● Your objective
Return the lines from the line containing "Click the 边缘厚度 te column header" onward. Each must match exactly, and the last line of the listing below must be included.

────────────────

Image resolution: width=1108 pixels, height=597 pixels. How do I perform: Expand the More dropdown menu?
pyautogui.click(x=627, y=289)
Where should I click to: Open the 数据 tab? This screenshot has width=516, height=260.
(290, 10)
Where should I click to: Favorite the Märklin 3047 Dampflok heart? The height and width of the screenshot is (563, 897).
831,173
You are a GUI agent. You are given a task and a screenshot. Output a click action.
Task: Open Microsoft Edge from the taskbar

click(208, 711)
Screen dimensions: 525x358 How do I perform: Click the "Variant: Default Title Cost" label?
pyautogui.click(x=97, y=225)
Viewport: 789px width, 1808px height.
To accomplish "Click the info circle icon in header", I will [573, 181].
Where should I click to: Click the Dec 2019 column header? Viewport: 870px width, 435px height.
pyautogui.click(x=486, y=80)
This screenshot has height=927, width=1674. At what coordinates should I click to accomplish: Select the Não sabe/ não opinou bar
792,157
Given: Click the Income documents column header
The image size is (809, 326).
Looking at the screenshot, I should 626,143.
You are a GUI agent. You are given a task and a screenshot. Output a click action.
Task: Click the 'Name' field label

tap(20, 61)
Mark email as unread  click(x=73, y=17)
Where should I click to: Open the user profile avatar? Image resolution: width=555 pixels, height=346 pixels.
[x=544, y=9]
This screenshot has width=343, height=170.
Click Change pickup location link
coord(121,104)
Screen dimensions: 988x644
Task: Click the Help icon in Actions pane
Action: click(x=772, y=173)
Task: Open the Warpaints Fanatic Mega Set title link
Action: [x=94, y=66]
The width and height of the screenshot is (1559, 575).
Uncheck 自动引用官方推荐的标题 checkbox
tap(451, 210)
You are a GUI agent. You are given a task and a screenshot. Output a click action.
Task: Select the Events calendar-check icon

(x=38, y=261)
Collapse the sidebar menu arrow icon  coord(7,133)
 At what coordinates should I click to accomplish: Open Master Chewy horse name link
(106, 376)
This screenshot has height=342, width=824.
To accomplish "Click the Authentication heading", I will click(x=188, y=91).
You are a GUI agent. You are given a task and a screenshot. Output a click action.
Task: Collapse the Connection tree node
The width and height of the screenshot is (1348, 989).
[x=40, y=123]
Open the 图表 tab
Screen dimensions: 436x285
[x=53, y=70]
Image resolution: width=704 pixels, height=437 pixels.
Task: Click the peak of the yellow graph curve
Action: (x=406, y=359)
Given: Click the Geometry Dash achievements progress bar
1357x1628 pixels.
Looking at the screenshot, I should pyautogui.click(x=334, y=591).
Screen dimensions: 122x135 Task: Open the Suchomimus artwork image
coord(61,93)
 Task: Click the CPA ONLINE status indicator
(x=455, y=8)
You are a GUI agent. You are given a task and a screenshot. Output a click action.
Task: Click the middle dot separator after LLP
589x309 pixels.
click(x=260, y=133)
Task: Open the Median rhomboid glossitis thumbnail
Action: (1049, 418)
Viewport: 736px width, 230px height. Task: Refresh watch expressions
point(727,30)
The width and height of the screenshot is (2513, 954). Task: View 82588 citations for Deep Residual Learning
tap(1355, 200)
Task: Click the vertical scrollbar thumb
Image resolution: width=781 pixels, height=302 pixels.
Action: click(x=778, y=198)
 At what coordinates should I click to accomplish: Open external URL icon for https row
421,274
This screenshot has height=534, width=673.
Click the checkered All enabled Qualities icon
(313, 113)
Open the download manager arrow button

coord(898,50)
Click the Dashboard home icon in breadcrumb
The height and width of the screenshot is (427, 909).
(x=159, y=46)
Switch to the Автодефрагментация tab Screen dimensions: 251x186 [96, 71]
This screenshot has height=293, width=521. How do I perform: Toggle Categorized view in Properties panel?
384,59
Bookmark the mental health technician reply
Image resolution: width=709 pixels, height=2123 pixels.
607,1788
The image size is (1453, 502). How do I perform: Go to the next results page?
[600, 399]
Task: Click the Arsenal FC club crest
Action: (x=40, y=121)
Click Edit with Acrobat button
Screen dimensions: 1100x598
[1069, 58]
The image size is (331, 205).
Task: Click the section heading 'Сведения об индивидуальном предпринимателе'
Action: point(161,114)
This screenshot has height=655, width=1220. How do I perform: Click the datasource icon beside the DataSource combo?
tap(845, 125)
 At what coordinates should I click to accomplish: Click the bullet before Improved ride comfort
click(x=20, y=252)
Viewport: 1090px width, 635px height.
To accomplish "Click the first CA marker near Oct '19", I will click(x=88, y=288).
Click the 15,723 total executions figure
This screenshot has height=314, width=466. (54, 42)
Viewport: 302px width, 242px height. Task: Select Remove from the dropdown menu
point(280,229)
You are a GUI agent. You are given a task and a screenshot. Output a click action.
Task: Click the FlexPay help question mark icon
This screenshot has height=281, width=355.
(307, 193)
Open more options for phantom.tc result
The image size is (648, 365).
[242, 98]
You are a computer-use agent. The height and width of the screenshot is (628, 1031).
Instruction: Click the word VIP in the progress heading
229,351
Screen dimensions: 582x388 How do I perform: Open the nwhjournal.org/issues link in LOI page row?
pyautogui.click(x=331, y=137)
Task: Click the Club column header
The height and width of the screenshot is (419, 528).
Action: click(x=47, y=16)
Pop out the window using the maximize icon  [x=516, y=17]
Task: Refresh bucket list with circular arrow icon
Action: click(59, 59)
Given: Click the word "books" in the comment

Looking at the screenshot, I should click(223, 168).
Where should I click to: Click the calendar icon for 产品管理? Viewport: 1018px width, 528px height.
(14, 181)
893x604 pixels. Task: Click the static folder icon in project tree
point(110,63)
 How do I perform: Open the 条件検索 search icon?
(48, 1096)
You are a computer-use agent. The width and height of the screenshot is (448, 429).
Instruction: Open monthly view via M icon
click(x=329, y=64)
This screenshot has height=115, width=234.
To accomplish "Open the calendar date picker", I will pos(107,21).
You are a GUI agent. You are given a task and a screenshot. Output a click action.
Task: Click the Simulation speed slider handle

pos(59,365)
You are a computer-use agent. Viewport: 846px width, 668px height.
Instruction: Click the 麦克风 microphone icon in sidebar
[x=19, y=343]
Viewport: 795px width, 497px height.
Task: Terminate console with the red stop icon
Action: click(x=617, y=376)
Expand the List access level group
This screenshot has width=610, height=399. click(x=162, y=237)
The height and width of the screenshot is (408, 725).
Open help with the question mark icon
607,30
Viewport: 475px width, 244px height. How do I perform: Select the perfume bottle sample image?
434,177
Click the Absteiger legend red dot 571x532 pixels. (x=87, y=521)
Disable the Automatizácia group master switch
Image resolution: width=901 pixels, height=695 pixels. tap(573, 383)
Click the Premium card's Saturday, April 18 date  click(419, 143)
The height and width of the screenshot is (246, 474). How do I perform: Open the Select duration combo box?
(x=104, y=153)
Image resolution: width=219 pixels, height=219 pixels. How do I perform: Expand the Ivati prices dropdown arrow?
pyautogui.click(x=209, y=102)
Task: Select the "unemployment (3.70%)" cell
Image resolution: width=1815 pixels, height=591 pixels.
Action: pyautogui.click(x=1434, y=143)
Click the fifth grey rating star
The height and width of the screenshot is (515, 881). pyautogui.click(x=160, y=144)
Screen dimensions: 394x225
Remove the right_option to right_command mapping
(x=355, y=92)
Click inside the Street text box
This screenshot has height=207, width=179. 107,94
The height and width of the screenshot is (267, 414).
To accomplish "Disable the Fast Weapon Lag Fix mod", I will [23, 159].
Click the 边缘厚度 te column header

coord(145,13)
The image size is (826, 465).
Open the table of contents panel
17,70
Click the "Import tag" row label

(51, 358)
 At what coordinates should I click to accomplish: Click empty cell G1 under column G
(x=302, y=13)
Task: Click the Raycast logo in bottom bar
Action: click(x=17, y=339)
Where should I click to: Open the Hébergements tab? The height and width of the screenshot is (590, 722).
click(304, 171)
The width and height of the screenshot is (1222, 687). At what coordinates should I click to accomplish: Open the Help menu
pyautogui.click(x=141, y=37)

────────────────

● Task response
Click the 边缘厚度 te column header

coord(145,13)
The image size is (826, 465).
Open the table of contents panel
17,70
Click the "Import tag" row label

(51, 358)
 At what coordinates should I click to accomplish: Click empty cell G1 under column G
(x=302, y=13)
Task: Click the Raycast logo in bottom bar
Action: click(x=17, y=339)
Where should I click to: Open the Hébergements tab? The height and width of the screenshot is (590, 722).
click(304, 171)
The width and height of the screenshot is (1222, 687). At what coordinates should I click to accomplish: Open the Help menu
pyautogui.click(x=141, y=37)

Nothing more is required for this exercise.